Alıntı Metin:
******

Huzur ve heyecan…Ben gezi yazıları yazmayı sevdim. E nihayetinde insanoğlu gezmeyi, öğrenmeyi ve keşfetmeyi sever. Ben de bu yazıları yazarak gezip gördüğüm yerleri sizlere aktarmanın hem heyecanını hem de mutluluğunu yaşıyorum.
Kültür ve Sanat Muhabirleri Derneği…
Dernek ile tanışalı daha 1 ay olmadı ama derneğin ürettiği projeler sayesinde, Kültür ve Turizm Bakanlığı'nın himayesi ile düzenlenen geziler ile ülkemizin iki muazzam şehrini bir nebze olsa tanıma fırsatım oldu.
Lafı fazla uzatmayalım.

******

Yazılı Görevler:
1 - Alıntı metne dayanarak aşağıdaki soruları yanıtlayınız.
(a) Metinde hangi tür yazıları yazmanın sevildiği belirtilmektedir?
(b) Metne göre dernekle tanışılmasının üzerinden ne kadar süre geçmemiştir?
(c) Metinde sözü edilen geziler hangi bakanlığın himayesiyle düzenlenmiştir?
2 - Alıntı metnin "Huzur ve heyecan…Ben" sözcükleriyle başlayıp "Lafı fazla uzatmayalım." sözcükleriyle biten bölümünü hiçbir değişiklik yapmadan yazınız.

Veri Kesiti:
******

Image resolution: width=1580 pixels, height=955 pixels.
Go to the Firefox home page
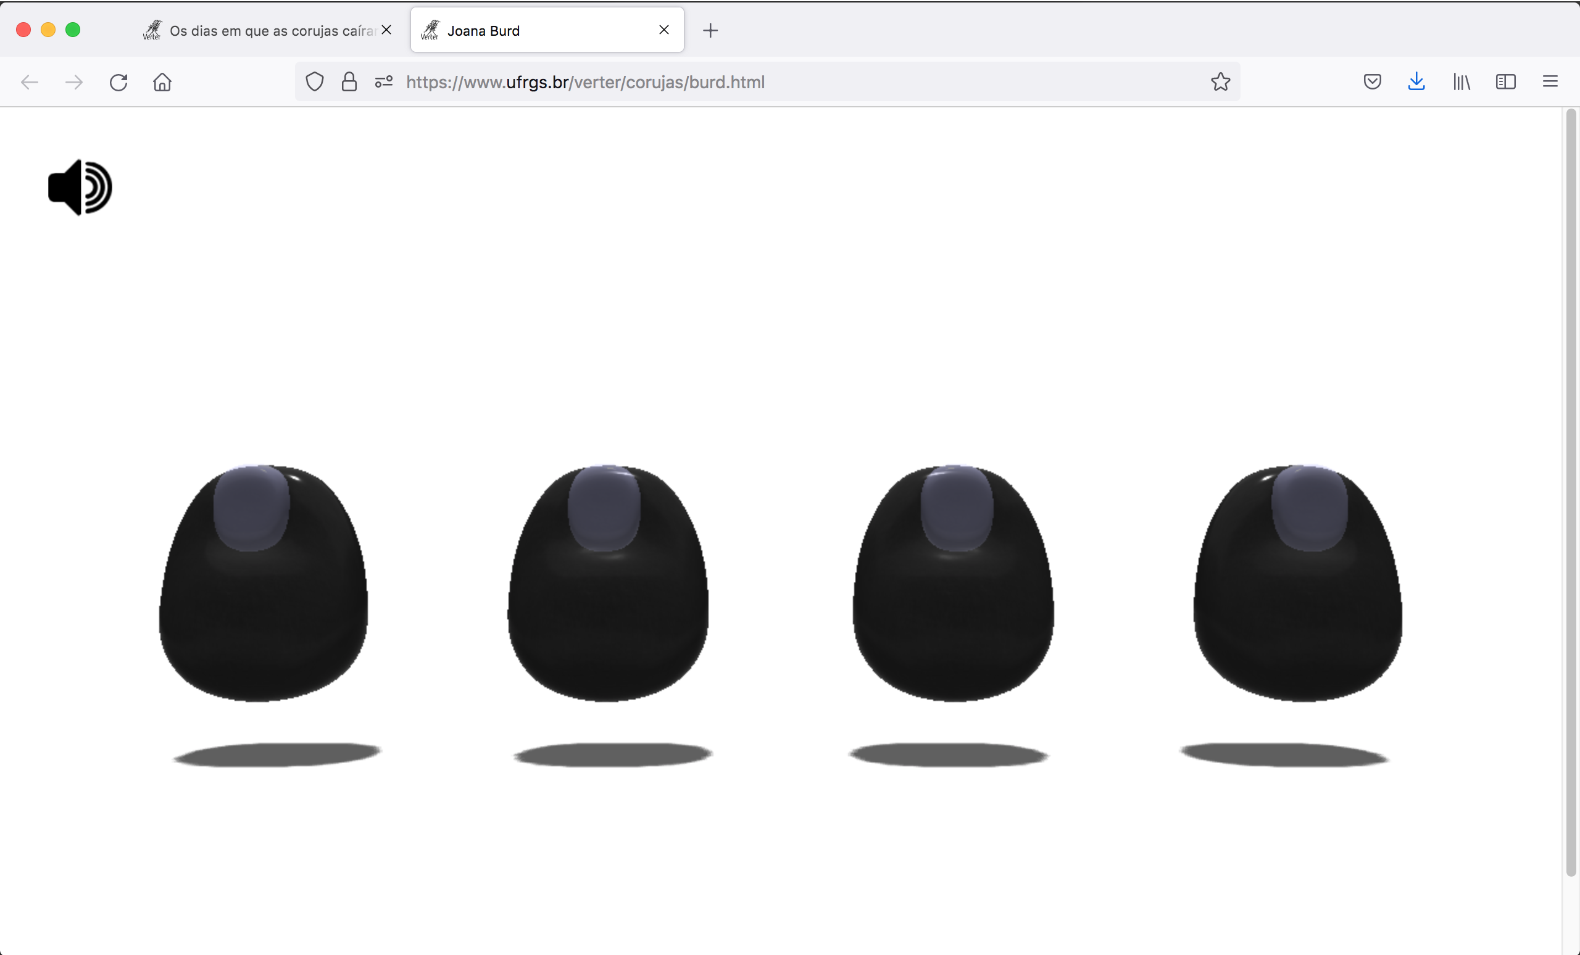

******

Çözümlü Sorular:
1 -
(a) Gezi yazıları.
(b) Daha 1 ay geçmemiştir.
(c) Kültür ve Turizm Bakanlığı.

2 -
Huzur ve heyecan…Ben gezi yazıları yazmayı sevdim. E nihayetinde insanoğlu gezmeyi, öğrenmeyi ve keşfetmeyi sever. Ben de bu yazıları yazarak gezip gördüğüm yerleri sizlere aktarmanın hem heyecanını hem de mutluluğunu yaşıyorum.
Kültür ve Sanat Muhabirleri Derneği…
Dernek ile tanışalı daha 1 ay olmadı ama derneğin ürettiği projeler sayesinde, Kültür ve Turizm Bakanlığı'nın himayesi ile düzenlenen geziler ile ülkemizin iki muazzam şehrini bir nebze olsa tanıma fırsatım oldu.
Lafı fazla uzatmayalım.